KEY RESPONSIBILITIES
Leads an integrated Care Management team responsible for case management, community engagement, health management, and transition of care initiatives to support Molina Healthcare members in meeting their healthcare objectives. The Care Management team aims to assist members in achieving optimal clinical, financial, and quality of life outcomes, including safe and effective transitions from acute or inpatient care to lower levels of care or home settings in a cost-efficient manner.
- Acts as a proactive supervisor, providing direction and support to the care management team to ensure the execution of activities that align with the care model and adhere to regulatory standards.
- Oversees staff caseloads and appropriately assigns cases based on the complexity of medical or psychosocial needs and the experience level of case managers (RN, LSW, or other allied health professionals).
- Ensures compliance with standard Molina processes and HIPAA by overseeing the staff's use of the electronic case management documentation system, arranging training as necessary.
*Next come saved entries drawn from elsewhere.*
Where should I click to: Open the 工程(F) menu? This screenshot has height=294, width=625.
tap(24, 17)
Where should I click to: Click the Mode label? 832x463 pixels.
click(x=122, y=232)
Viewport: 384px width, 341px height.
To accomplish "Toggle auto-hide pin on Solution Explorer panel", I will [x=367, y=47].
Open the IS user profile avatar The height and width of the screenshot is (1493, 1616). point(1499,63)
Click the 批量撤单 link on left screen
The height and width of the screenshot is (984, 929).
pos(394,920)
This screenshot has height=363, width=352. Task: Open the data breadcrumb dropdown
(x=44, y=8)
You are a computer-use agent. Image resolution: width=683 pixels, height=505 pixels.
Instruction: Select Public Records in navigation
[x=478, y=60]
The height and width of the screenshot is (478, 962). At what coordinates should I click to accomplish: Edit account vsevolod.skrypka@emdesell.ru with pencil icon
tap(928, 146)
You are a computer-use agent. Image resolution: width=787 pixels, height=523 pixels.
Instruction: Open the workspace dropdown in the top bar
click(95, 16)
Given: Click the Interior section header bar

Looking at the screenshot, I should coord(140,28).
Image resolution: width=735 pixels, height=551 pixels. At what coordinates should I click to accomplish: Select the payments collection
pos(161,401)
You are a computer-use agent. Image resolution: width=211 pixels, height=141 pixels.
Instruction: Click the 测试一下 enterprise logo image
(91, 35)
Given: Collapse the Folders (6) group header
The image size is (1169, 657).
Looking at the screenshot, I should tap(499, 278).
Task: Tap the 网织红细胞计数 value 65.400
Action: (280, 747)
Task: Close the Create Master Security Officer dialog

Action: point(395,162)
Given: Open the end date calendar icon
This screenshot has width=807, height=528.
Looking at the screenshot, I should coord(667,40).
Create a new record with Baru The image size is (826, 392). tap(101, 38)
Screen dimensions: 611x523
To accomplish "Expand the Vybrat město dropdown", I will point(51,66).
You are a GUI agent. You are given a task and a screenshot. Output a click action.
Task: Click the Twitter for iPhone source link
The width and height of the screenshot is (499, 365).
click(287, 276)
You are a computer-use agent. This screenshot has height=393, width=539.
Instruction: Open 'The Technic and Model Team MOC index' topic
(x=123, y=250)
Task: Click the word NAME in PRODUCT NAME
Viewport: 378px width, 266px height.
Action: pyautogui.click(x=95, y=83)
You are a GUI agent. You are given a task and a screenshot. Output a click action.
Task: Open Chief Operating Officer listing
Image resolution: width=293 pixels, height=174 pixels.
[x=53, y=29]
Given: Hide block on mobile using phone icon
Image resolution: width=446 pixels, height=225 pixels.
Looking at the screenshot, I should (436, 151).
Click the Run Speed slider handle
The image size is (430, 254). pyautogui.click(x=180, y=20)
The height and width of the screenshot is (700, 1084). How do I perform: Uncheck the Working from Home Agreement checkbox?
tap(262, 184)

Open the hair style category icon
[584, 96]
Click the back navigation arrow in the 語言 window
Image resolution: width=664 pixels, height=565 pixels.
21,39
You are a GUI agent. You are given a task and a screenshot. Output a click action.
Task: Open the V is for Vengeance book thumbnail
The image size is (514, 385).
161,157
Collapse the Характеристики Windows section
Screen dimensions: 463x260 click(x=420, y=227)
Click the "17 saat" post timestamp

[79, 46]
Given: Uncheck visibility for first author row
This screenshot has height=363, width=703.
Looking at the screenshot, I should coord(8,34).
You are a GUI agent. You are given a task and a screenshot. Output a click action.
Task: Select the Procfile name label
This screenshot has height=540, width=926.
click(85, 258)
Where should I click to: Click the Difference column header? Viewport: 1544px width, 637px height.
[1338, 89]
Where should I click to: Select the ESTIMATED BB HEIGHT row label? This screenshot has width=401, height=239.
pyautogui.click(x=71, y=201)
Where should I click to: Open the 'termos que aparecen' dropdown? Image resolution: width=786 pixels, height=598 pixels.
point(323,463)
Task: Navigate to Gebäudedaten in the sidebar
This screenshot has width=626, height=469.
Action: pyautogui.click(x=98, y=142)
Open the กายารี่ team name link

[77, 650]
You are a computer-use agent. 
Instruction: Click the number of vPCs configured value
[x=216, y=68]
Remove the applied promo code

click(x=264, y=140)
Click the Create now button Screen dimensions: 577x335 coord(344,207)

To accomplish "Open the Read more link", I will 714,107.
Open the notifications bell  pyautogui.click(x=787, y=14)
- Manages, mentors, and evaluates team members' performance; fosters employee development and recognition; assists in the selection, orientation, and mentoring of new hires.
- Encourages multidisciplinary collaboration, provider outreach, and the involvement of family and caregivers to enhance continuity of care for Molina members. Participates in Interdisciplinary Care Team meetings.
- Collaborates with management to ensure adequate staffing and service levels while maintaining customer satisfaction through the implementation and monitoring of staff productivity and performance metrics.
- Conducts audits of case management assessments and care plan development for completeness and timeliness in accordance with state regulations.
- Monitors hospital discharge visits and post-discharge follow-ups to ensure continuity of care and minimize unnecessary readmissions.
- May oversee the completeness of the Transition of Care (ToC) assessment and ensure timely contact per ToC protocols.
Required Education
- Registered Nurse or an equivalent combination of Licensed Vocational Nurse (LVN) or Licensed Practical Nurse (LPN) with relevant experience in lieu of RN licensure.
- OR a Bachelor's or Master's degree in gerontology, public health, or social work with applicable case management experience.
A minimum of 3 years in case management, disease management, managed care, or medical or behavioral health environments.
Required License, Certification, Association
If licensed, the license must be active, unrestricted, and in good standing.
Preferred Education
Bachelor's or Master's degree in Nursing.
Preferred Experience
Over five years of experience in Case Management, with a focus on Medicaid/Medicare populations and increasing responsibilities.
Preferred License, Certification, Association
Certified Case Manager (CCM), Certified Professional in Healthcare Management (CPHM), Certified Professional in Health Care Quality (CPHQ), or other relevant healthcare or management certifications.
Molina Healthcare offers a competitive benefits and compensation package. Molina Healthcare is an Equal Opportunity Employer (EOE) M/F/D/V.